Ao governo compete não contrariar, pelas suas medidas administrativas, essas iniciativas e vigiar para que os seus agentes sigam a mesma-ordem de idéas. Por nós ou pelos estrangeiros, Lourenço Marques ha de fatalmente tornar-se o primeiro porto commercial da Africa do sul, e tudo o que contrarie esse destino redundará em nosso damno.
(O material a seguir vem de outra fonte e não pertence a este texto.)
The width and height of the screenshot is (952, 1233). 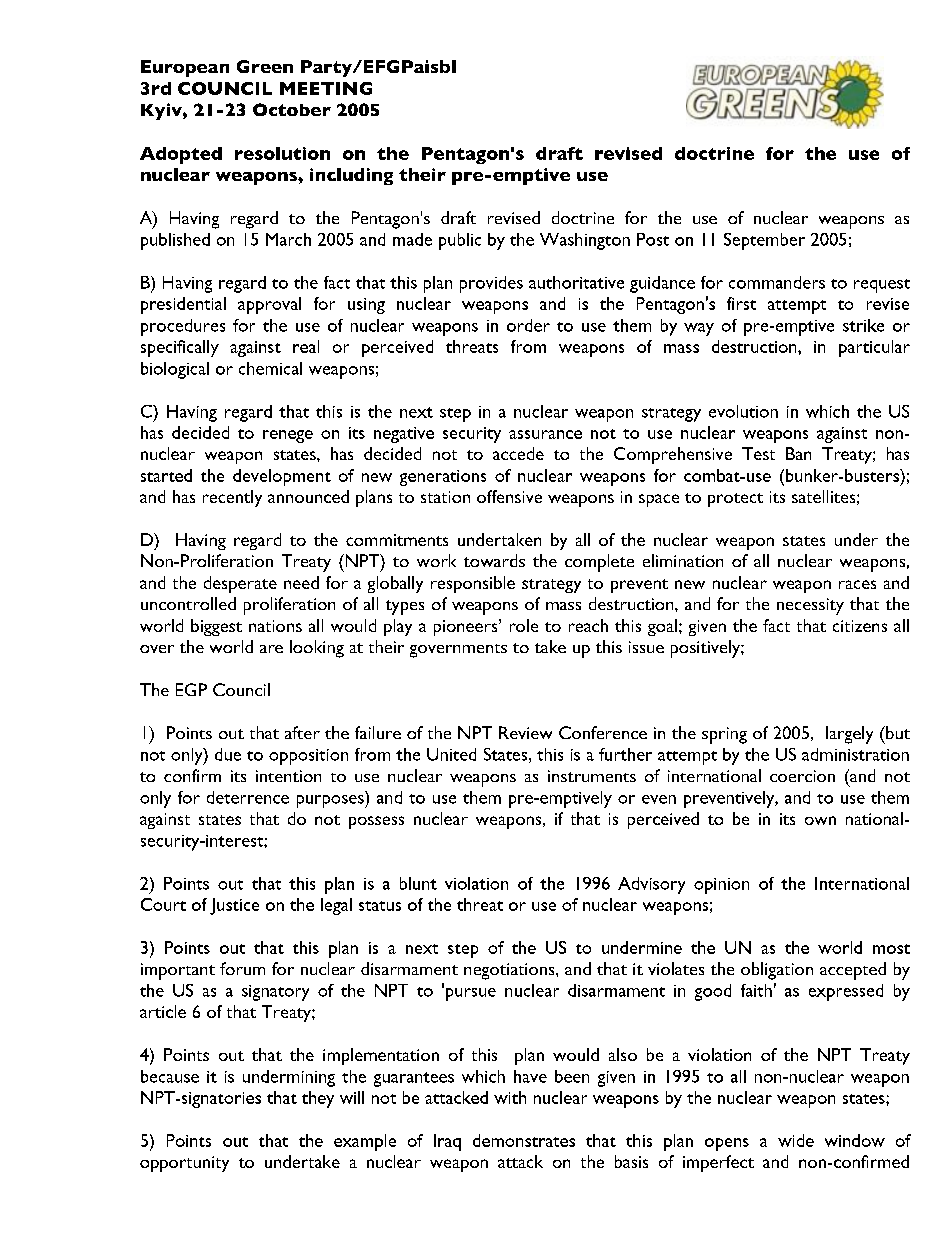 I want to click on accede, so click(x=518, y=453).
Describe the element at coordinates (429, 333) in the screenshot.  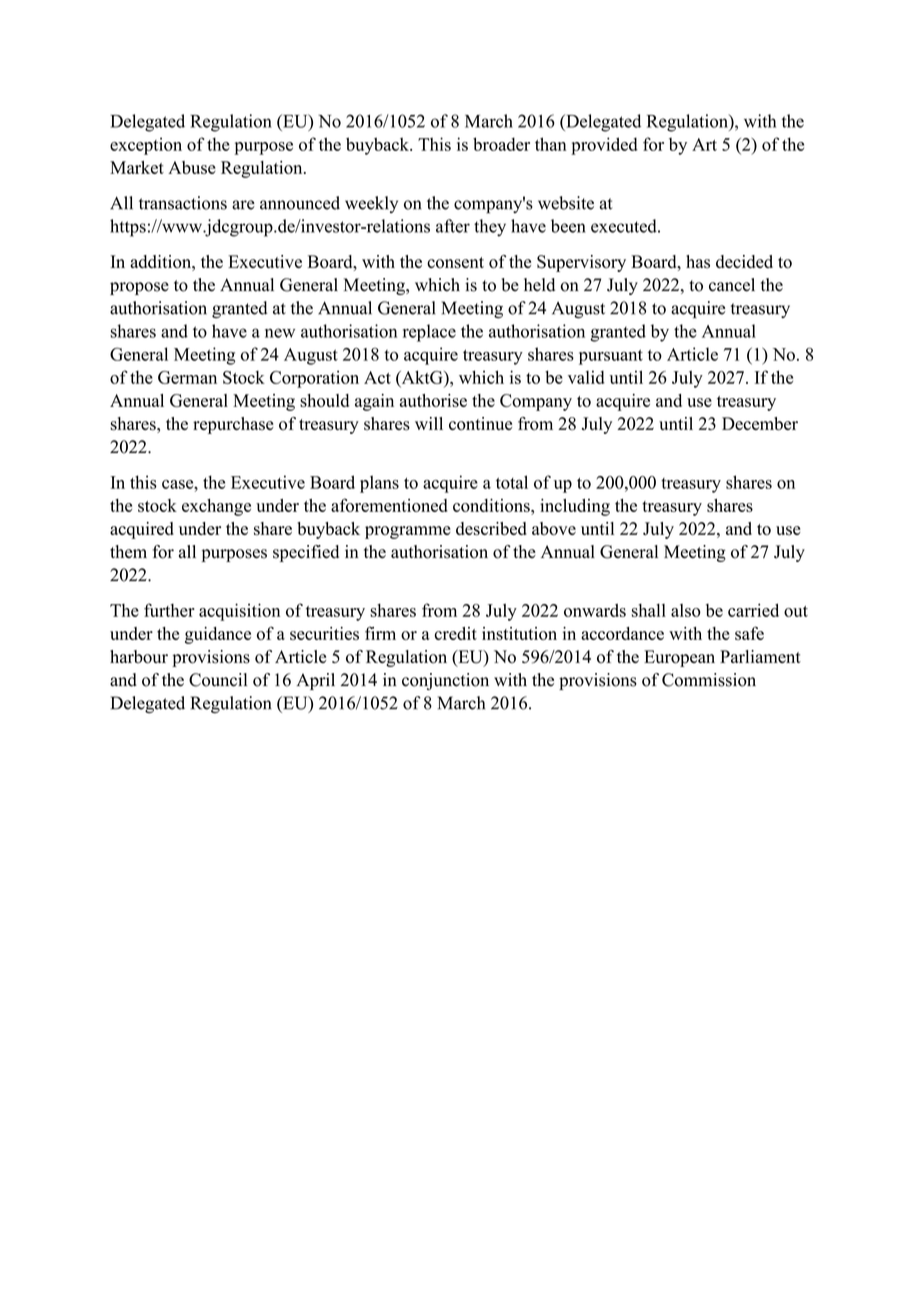
I see `replace` at that location.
A permanencia dos governadores no districto (de 1881 até 1896 houve vinte e sete mudanças{55} de governadores), a creação de tropas coloniaes, a separação naturalmente indicada de Lourenço Marques e Inhambane, n'um governo autonomo, do resto da provincia, a applicação dos rendimentos do districto ao seu melhoramento, sem os distrahir para fóra, a nomeação de pequeno numero de funccionarios, bons e bem pagos, em vez de muitos e mal pagos, o ensino obrigatorio da lingua cafreal, a organisação dos cafres no interior, sem vexames, causa de todas as revoltas, e tantas outras questões de administração, só podem ser ordenadas pelo governo, e muito contribuirão para a prosperidade do districto, com o qual a metropole já hoje não deveria fazer despezas.
Que os penosos e lentos sacrificios que nos impuzemos durante muitos seculos, não vão hoje, que a messe está madura, aproveitar a outros, que avidamente espreitam o momento de lançar mão dos nossos despojos; e que uma colonisação preponderante e activa nos mantenha aberto o vasto campo de expansão e actividade necessario a um povo que não está ainda completamente decadente e perdido, é o que devemos procurar.
De entre os restos do nosso vasto dominio colonial é Lourenço Marques aquelle de que a avidez estrangeira mais nos demonstra a importancia capital para o futuro desenvolvimento de Moçambique. Para que a sua desnacionalisação{56} não se opere, torna-se necessario que para ali concorra a actividade commercial, a industria e os capitaes, que são ainda mais do que os emigrantes, o nervo da colonisação, e de todos estes meios de acção nenhuma região é mais rica do que o norte do paiz e em nenhuma cidade elles se encontram mais largamente espalhados do que no Porto.
É por isso que, agradecendo ao Atheneu Commercial do Porto o honroso convite com que me distinguiu, e á assembléa a cortezia e attenção com que se dignou escutar o que diligenciei expôr, sem galas de estylo, mas com inteira franqueza e verdade, me sentirei verdadeiramente orgulhoso, se por pouco que seja, tiver conseguido attrahir sobre Lourenço Marques as attenções d'uma cidade, a primeira sempre no paiz, nos grandes emprehendimentos de que póde resultar para a nossa querida patria, riqueza, gloria e prosperidade.
[1] Dados extrahidos do Districto de Lourenço Marques, por Eduardo de Noronha.